Politics

Why Does the US Continue to Fund Illegal Settlements in the West Bank?

By Stephen M. Walt. You might read Isabel Kershner’s New York Times piece on the eviction of an Israeli settler family from an illegal outpost in Hebron. The kicker, of course, is that the removal of one settler family was accompanied by an announcement that the Netanyahu government had authorized construction of 800 new homes in Har Homa and Givat Zeev, and intended “to seek the necessary permits to retroactively legalize three other West Bank settler outposts that went up without authorization.”

And lest you be confused about the Netanyahu government’s intentions, here’s what Netanyahu himself had to say about it :

“The principle that has guided me is to strengthen Jewish communities in Judea and Samaria. Today, I instructed that the status of three communities — Bruchim, Sansana, and Rechalim — be provided for. I also asked Attorney General Yehuda Weinstein to see to it that the Ulpana hill in Beit El not be evacuated. This is the principle that has guided us. We are strengthening Jewish communities in Judea and Samaria and we are strengthening the Jewish community in Hebron, the City of the Patriarchs. But there is one principle that we uphold. We do everything according to the law and we will continue to do so.”

So Netanyahu’s aim is clear: keeping control of the West Bank forever. And the reference to “doing everything according to the law” is revealing, because “law” here means the law of the occupation, which is the same law that has allowed a half a million Israelis to move onto the territories conquered in 1967 over the past forty years.

The next thing to read is Andrew Sullivan’s extended reflection on the new book The Crisis of Zionism, where he focuses laser-like on the critical issue: If peace is Israel’s objective, why keep expanding settlements? He says it better than I could, so read him.

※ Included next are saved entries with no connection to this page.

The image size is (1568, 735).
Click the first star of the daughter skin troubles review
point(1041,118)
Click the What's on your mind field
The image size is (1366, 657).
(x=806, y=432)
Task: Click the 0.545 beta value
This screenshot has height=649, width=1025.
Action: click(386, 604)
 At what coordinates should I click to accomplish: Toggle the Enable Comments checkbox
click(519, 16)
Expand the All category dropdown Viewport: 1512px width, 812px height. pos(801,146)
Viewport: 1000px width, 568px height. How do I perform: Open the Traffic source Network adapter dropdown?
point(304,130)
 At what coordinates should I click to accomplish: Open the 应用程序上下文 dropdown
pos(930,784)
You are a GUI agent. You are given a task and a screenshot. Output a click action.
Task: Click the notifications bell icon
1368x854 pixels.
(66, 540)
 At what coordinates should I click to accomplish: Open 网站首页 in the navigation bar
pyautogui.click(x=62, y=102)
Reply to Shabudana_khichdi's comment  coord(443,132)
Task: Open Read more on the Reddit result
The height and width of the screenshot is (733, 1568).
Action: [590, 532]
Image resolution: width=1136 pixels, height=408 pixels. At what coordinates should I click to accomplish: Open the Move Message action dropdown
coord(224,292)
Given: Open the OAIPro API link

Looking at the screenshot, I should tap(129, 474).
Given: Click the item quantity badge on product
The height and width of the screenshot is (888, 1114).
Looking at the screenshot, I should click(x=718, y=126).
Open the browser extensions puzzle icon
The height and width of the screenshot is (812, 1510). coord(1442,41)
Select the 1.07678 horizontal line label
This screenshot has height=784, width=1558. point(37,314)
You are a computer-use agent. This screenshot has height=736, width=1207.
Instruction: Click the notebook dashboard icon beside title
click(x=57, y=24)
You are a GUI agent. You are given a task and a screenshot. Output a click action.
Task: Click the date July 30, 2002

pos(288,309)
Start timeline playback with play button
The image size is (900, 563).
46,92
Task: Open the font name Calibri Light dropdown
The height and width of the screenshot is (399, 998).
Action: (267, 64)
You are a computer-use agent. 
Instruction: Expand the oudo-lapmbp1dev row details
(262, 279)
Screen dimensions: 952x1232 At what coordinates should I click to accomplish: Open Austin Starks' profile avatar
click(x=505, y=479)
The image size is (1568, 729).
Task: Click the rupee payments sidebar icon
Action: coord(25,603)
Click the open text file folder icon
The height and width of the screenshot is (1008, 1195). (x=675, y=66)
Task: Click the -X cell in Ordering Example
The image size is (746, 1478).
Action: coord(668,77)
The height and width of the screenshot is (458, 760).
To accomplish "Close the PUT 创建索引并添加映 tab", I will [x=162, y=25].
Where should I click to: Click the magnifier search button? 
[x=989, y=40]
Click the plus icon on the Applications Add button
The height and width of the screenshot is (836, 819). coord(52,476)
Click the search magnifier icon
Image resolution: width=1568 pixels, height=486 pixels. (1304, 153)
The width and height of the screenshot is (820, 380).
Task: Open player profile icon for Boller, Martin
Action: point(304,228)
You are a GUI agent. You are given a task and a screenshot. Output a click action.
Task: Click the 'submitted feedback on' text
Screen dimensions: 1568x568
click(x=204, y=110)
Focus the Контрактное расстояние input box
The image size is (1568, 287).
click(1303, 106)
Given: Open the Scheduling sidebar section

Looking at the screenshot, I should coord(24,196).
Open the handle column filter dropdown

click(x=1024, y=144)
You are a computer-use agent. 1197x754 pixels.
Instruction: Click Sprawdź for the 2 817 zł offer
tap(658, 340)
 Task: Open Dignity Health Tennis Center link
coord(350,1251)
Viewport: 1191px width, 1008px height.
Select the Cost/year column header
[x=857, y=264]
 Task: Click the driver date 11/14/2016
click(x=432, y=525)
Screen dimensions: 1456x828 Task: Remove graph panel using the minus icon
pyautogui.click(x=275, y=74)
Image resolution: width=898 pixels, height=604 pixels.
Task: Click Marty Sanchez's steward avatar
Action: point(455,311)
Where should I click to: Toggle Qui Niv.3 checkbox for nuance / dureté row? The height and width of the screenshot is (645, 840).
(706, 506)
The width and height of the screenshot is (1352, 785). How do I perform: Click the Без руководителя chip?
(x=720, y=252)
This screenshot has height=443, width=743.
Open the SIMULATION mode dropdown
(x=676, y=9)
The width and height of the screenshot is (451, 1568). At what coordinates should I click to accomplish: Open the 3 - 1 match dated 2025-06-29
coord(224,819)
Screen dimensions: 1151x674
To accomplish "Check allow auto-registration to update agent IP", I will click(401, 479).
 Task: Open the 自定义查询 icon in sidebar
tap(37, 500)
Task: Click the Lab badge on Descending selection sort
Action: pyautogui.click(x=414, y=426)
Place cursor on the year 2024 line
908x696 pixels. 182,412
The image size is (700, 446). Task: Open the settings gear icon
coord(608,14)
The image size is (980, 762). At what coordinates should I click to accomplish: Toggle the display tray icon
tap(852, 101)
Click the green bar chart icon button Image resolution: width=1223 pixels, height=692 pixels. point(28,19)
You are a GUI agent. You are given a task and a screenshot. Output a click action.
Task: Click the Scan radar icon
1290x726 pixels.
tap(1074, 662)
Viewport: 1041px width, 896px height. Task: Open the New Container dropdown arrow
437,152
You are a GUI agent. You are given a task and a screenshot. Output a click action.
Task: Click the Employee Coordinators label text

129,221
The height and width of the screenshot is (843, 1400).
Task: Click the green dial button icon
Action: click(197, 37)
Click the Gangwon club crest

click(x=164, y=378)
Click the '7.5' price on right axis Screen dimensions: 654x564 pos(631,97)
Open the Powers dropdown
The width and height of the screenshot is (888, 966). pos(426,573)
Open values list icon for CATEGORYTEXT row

Then follow that up with Robert Wright’s sober reflections on the imminent demise of the two-state solution (2SS). A lot of people have correctly seen the 2SS as the best of a set of bad outcomes, but we have reached the point where “two states for two peoples” is either dead or on life support. As Wright puts it:

“My point isn’t that we should blame the Israelis for the death or very-near-death of the two-state solution. It’s not surprising that people with their history and geopolitical predicament would let fear get the better of them. (They’re being no more irrationally fearful than Americans were in the wake of 9/11, which led us to launch two wars, one of them against a country that had nothing to do with 9/11 and that posed no threat.) By the same token, it’s not surprising that the Palestinians wouldn’t endure 45 years of subjugation, during which they’ve been denied basic human rights, without any eruptions of violence (which of course isn’t to say I support the violence). That’s the depressing thing about the Israel-Palestinian conflict: It results from the Israelis and Palestinians acting more or less the way you would expect people in their shoes to act.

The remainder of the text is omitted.